As the real estate crash approached, house prices rose much faster than rents, meaning many homes were selling for prices that landlords couldn’t afford if they had to rent them. Then, after the crisis, house prices fell in some markets as rents rose, with newly foreclosed landlords pouring into the rental market.
Today, rents have fallen for reasons largely inseparable from the pandemic. The laid-off workers had to double down with family and friends. Students who normally rent near campus have been at home instead. Some tenants attracted by the low interest rates have successfully purchased a home. And the normal influx of new tenants to cities – recent college graduates, immigrants, workers who have just landed new jobs – has declined during the pandemic.
Recent research by Arpit Gupta at NYU and colleagues suggests that rents have fallen the most in nearby urban neighborhoods. These are also the places where it just doesn’t make sense in a pandemic to pay higher rent to be near restaurants, bars, museums and downtown offices. This followed another unusual pattern: Single-family rentals behave much more like owner-occupied homes (in high demand), while condos are more like rentals (with low appeal).
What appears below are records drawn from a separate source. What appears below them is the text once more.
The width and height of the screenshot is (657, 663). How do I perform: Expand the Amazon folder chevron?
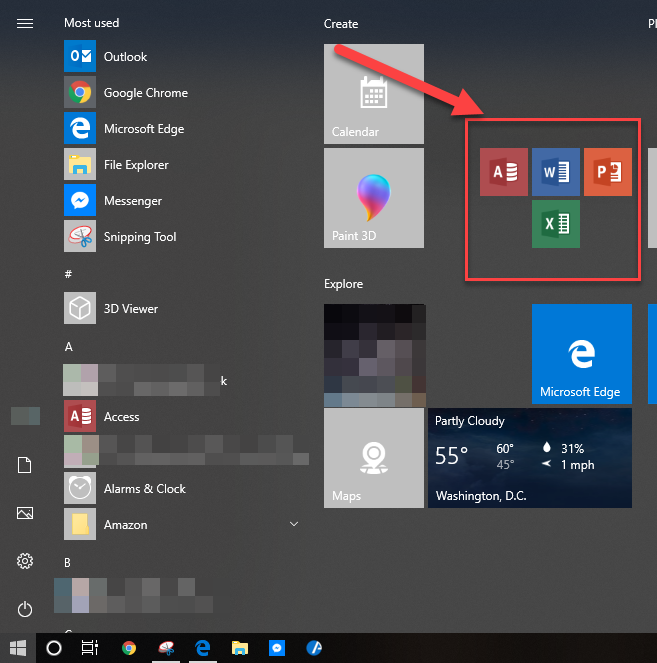point(294,524)

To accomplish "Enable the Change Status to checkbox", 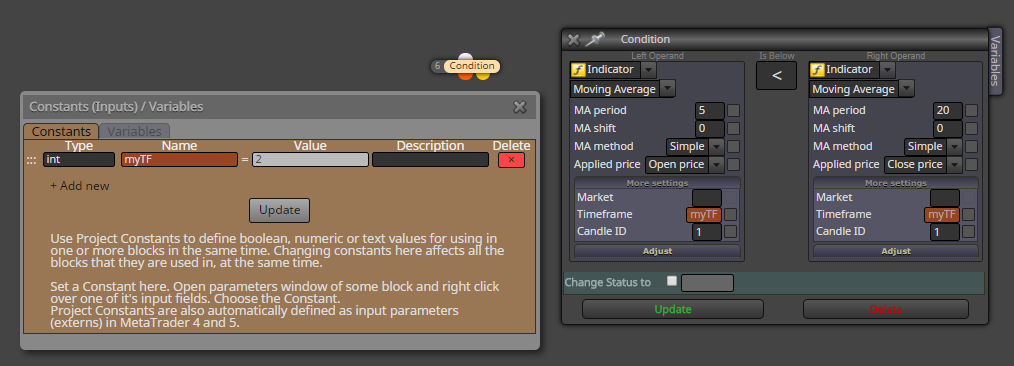I will (672, 281).
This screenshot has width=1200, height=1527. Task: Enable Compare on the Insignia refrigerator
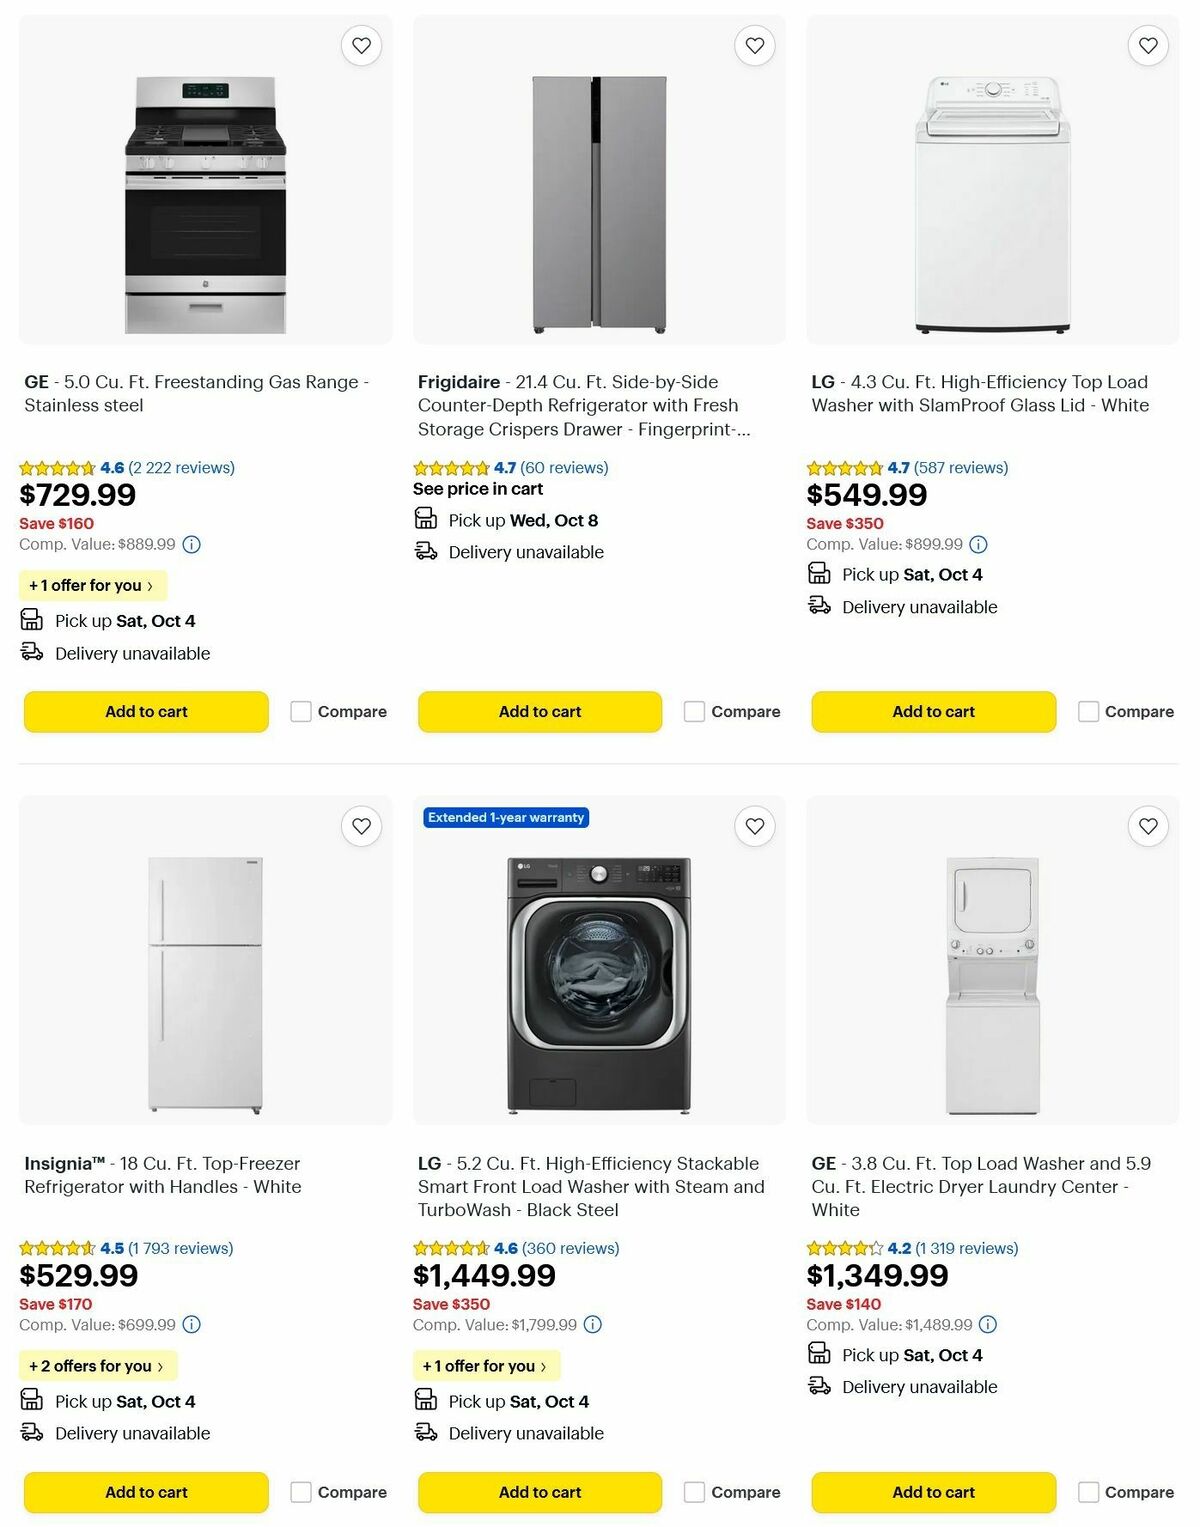click(300, 1491)
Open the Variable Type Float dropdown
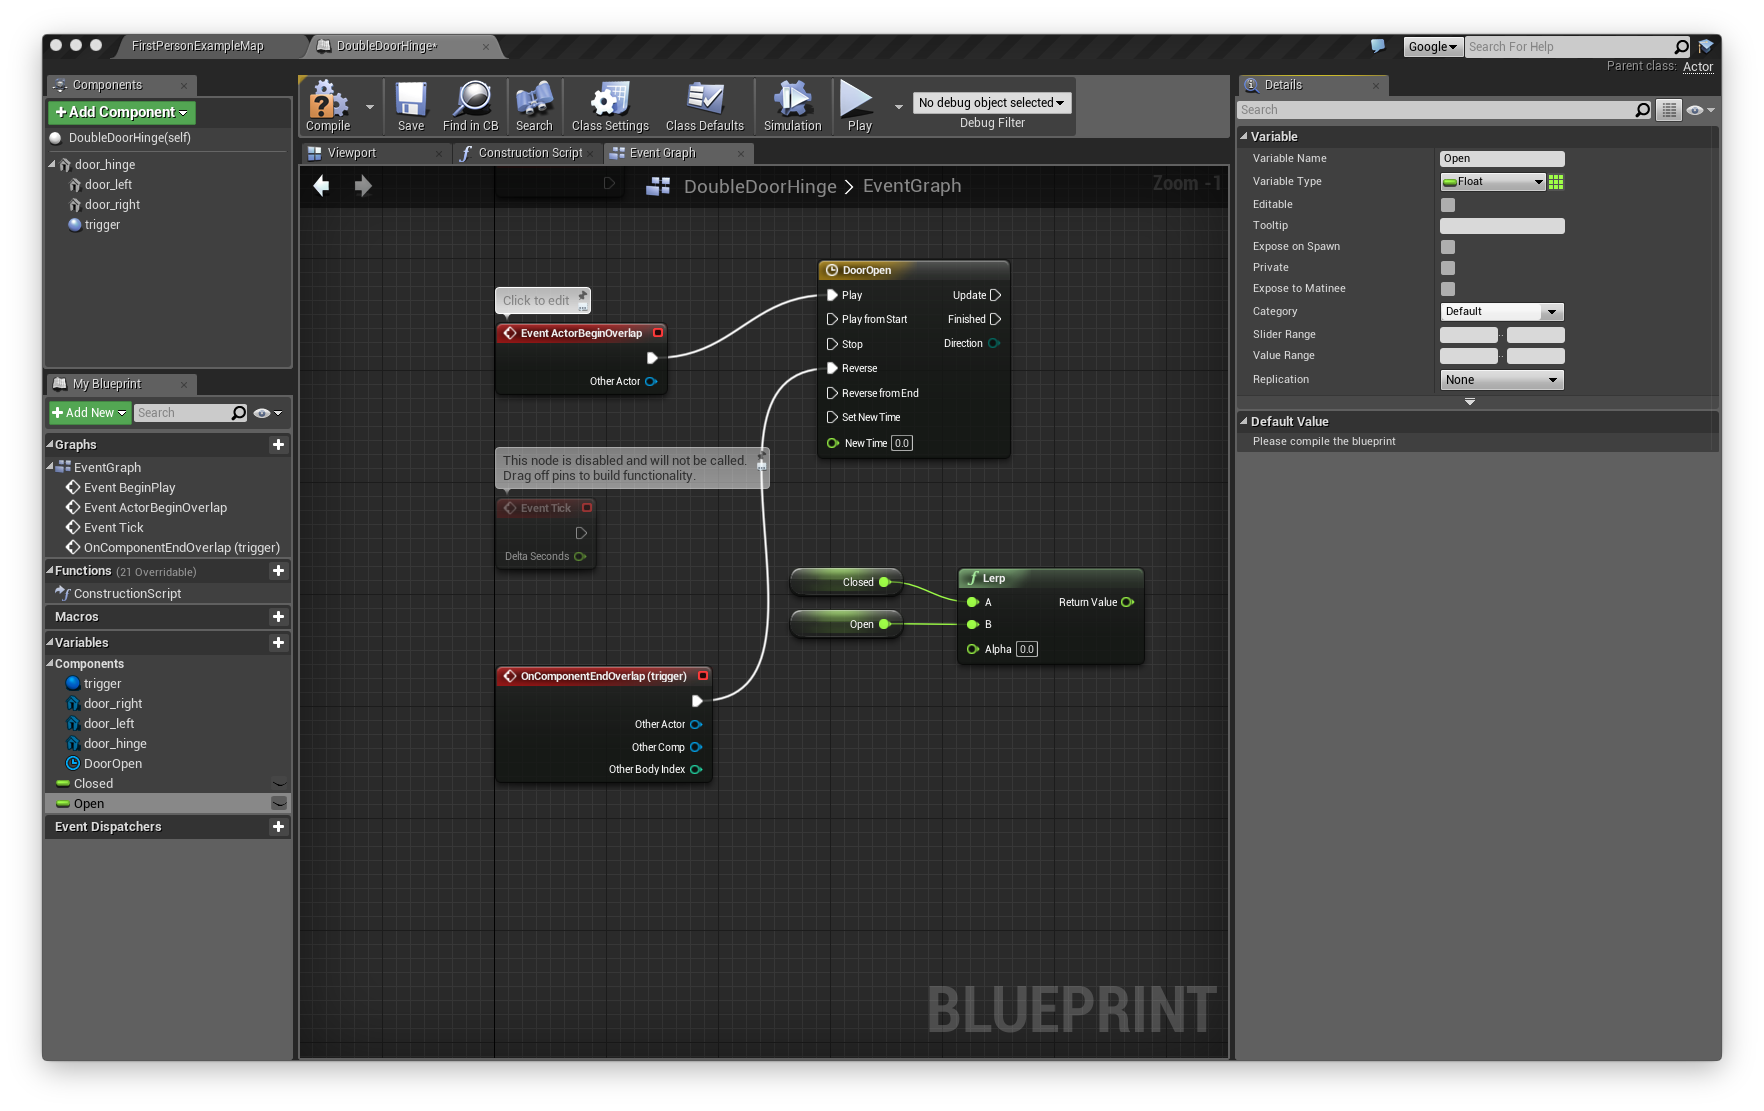The image size is (1764, 1111). coord(1493,182)
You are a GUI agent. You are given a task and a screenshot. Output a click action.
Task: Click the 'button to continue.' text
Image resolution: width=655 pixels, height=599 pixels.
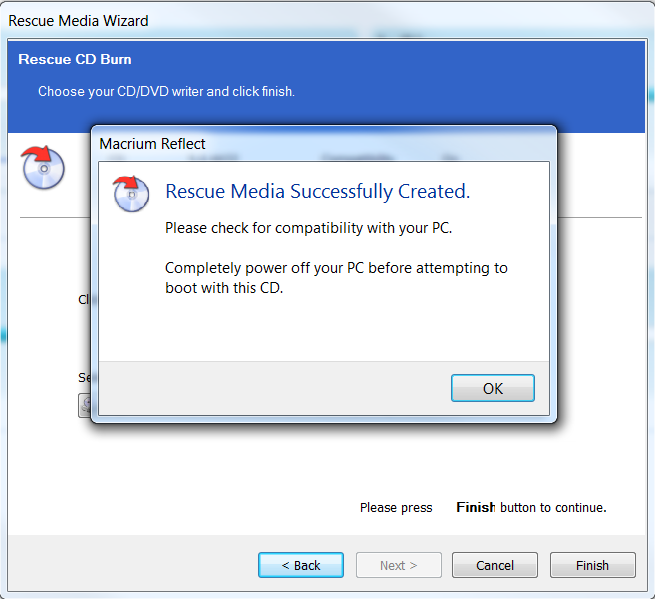553,508
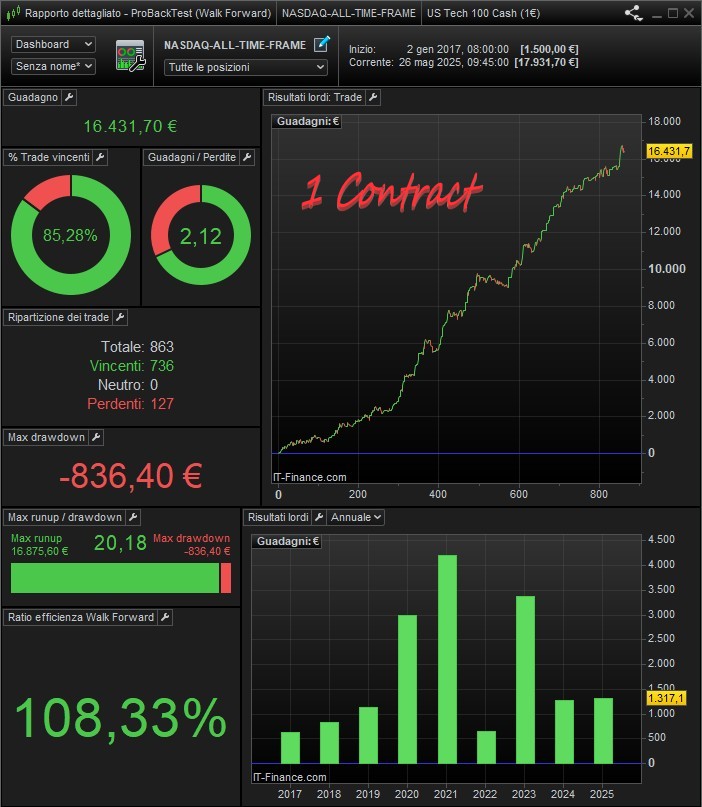The image size is (702, 807).
Task: Open wrench settings for Max runup / drawdown
Action: click(x=133, y=517)
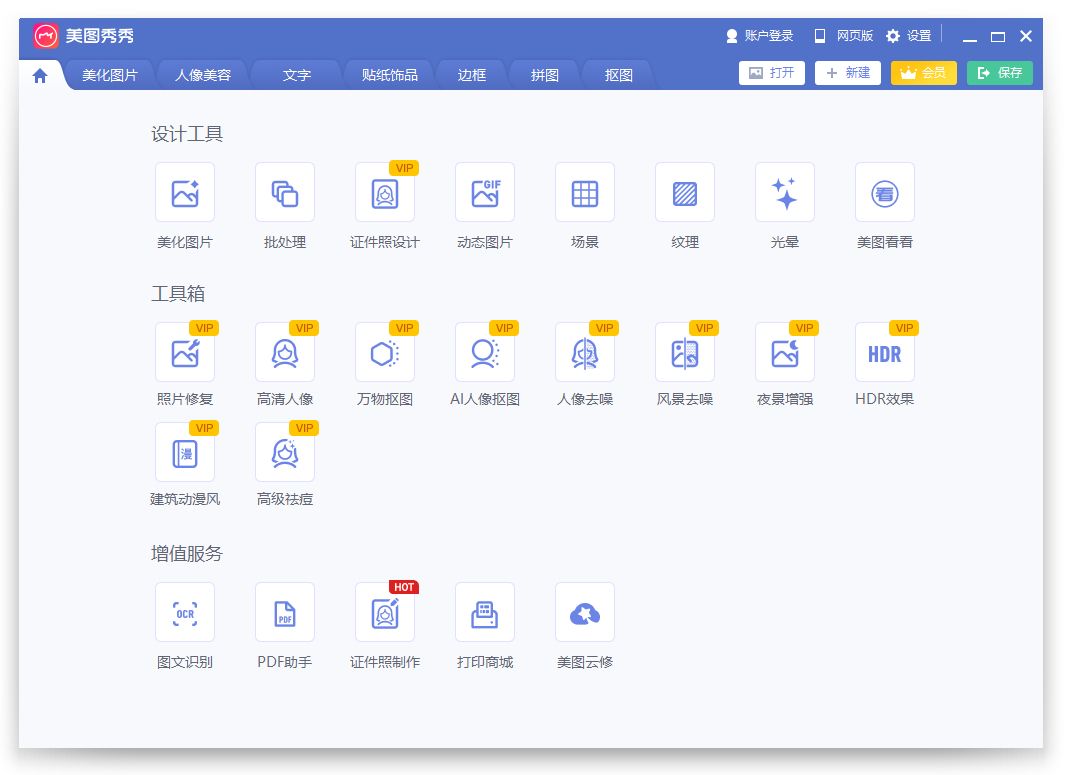Click the 打开 open button
The height and width of the screenshot is (775, 1072).
coord(771,72)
These unusual circumstances in the rental market make it all the more difficult to take into account what is happening on the landlord side. The ratio of house prices to rents in many subways is now as high as it has been since the housing bubble – but it has increased during the pandemic in part because rents have fallen, not just because prices have skyrocketed.
Mr Zandi, at Moody’s, said he was not yet worried about a looming disaster like the latest real estate bubble. But he says it’s already worrying that the price hike has excluded many first-time, moderate-income homebuyers, who could for years lose the benefits of freezing interest rates below $ 3. %.
âI don’t think these are red flares; I think they are yellow flares, âZandi said. “But if we have another year like last year, we’re going to have a lot of red rockets.”